Berkata Abu Utsman Sa’id bin Ismail Al-Wa’idh Az-Zahid رحمه الله: “…maka nasehatilah penguasa, perbanyaklah untuknya doa dengan kebaikan dan petunjuk dengan perbuatan, amalan dan hikmah! Karena sesungguhnya mereka jika baik, maka akan baik pula para hamba Allah dengan kebaikannya. Dan hatihatilah kamu dari berdoa dengan laknat atas mereka karena jika bertambah pada mereka kejelekan, bertambah pula bencana bagi kaum Muslimin. Maka berdoalah untuk mereka agar bertaubat dan meninggalkan kejelekan. Maka akan terangkatlah bencana dari kaum Mukminin.” (Lihat Al-Jami` li Syu’abil Iman oleh Al-Baihaqi juz `13 hal. 99)

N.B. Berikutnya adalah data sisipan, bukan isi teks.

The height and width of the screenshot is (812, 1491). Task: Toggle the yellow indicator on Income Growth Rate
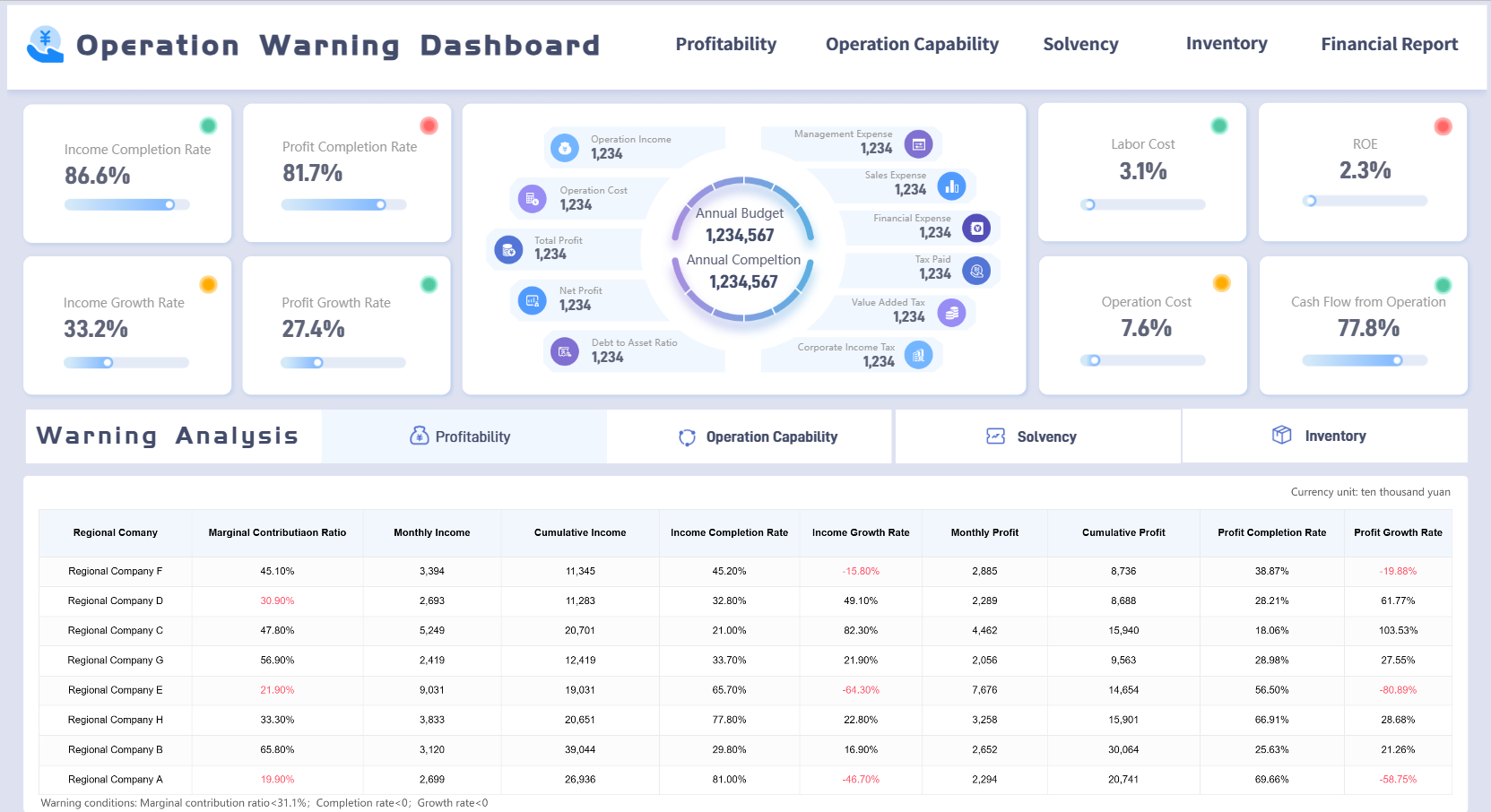tap(209, 283)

Berkata Syaikh Muhammad bin Tsubayyil hafidhahullah: “Ahlus Sunnah wal jamaah memperingatkan agar jangan menjatuhkan kehormatan para penguasa dan merendahkan mereka atau mendoakan kejelekan bagi mereka, karena sesungguhnya perkaraperkara ini termasuk penyebab munculnya kedengkian dan hasad antara pemerintah dan rakyat. Dan juga menyebabkan munculnya fitnah dan pertikaian di dalam barisan umat.” (Al-Adillatus Syar`iyyah fi Bayani Haqqur Ra`i war Ra`iyyah hal. 25)

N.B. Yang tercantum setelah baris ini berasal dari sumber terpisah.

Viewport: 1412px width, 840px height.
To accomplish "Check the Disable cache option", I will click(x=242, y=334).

Diriwayatkan dari Hilal bin Abi Humaid, dia berkata: “Aku mendengar Abdullah bin Ukaim berkata: ”Aku tidak akan mendukung tertumpahnya da-rah khalifah setelah Utsman selamala-manya”, kemudian dikatakan kepadanya: ”Wahai abu Ma’bad apakah engkau membantu tertumpahnya darah Utsman?” Ia menjawab: ”Sungguh aku waktu itu ikut menyebutkan kejelekan-kejelekan Utsman dan itu membantu tertumpahnya darah beliau”. (Atsar Shahih, dikeluarkan oleh Ibnu Sa’ad dalam At-Thabaqatul Kubra, juz VI, hal. 115).

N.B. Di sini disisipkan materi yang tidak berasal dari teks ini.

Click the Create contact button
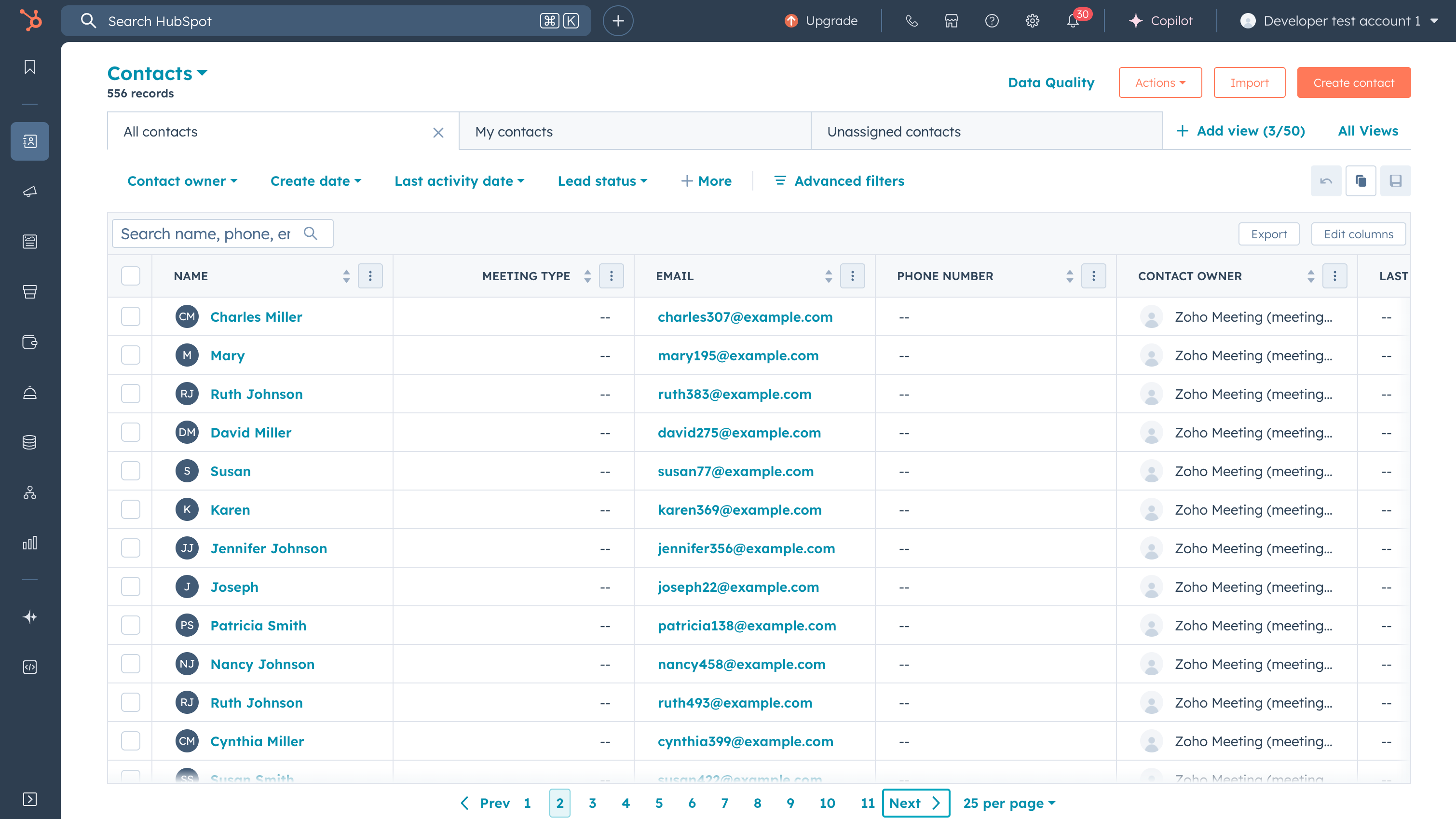This screenshot has height=819, width=1456. pyautogui.click(x=1353, y=82)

Ucapan-ucapan ulama ahlus sunnah di atas seluruhnya membawa hikmah yang besar yaitu terwujudnya keamanan dan ketentraman dengan tetap tidak meninggalkan nasehat untuk para penguasa. Inilah rahmat Islam yang dibawa oleh Rasulullah صلى الله عليه وسلم dan dilanjutkan oleh para ulama ahlus sunnah sepanjang masa.
Sungguh sangat disayangkan gambaran Islam yang indah dan sejuk ini dikotori oleh perbuatan segelintir orang-orang bodoh yang hanya bermodal semangat tanpa ilmu.